──────── Extrait présenté

Pourquoi ce vieux navire, qui date de la Seconde Guerre mondiale, cristallise-t-il les tensions ? Tout aussi rouillé qu’elle est, cette épave avec ses trous dans la coque est tout un symbole. Il incarne la volonté des Philippines de résister à l’expansionnisme chinois. Manille a fait volontairement échouer ce vieux rafiot sur l’atoll Second Thomas, dans les eaux des îles Spratleys, en 1999, dans l’objectif d’affirmer la souveraineté des Philippines et d’imposer une ligne rouge aux Chinois.
Chaque ravitaillement est un moment à haut risque
Ces derniers mois, les incidents se sont multipliés autour du navire. Chaque mission de ravitaillement de la dizaine de soldats de la marine philippine qui vit à bord est un moment à haut risque. Pendant longtemps, les garde-côtes chinois ont laissé faire. Mais aujourd’hui, le bateau a besoin de réparations, sinon il coulera. Pékin accuse donc Manille d’avoir tenté de faire passer des matériaux de construction pour consolider le Sierra Madre – et ça, la Chine ne le tolère pas. Ce bateau est une épine dans le pied de Pékin qui veut imposer son contrôle sur cette zone stratégique. C’est un passage maritime crucial pour le commerce mondial et des réserves de pétrole s’y trouvent.

────────────────
──────── Contenu des données

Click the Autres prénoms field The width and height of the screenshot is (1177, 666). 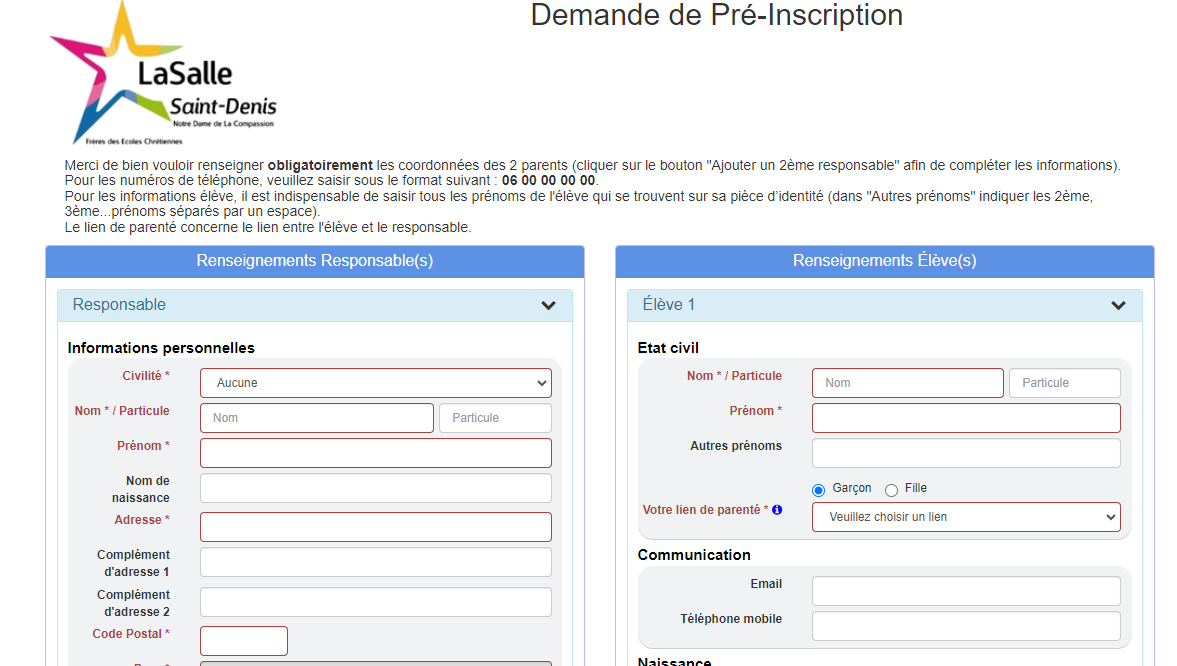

────────────────

▸ Consigne: Reformulez sous forme de liste le paragraphe de l'extrait qui commence par « Ces derniers mois », en gardant ses faits essentiels. Appuyez-vous uniquement sur l'extrait.

▸ Résultat attendu:
- Les incidents autour du navire se sont multipliés ces derniers mois.
- Chaque ravitaillement de la dizaine de soldats de la marine philippine vivant à bord est un moment à haut risque.
- Les garde-côtes chinois ont longtemps laissé faire, mais le bateau doit maintenant être réparé, sinon il coulera.
- Pékin accuse Manille d'avoir tenté de faire passer des matériaux de construction pour consolider le Sierra Madre, ce que la Chine ne tolère pas.
- Le navire est une épine dans le pied de Pékin, qui veut contrôler cette zone stratégique : un passage maritime crucial pour le commerce mondial, où se trouvent des réserves de pétrole.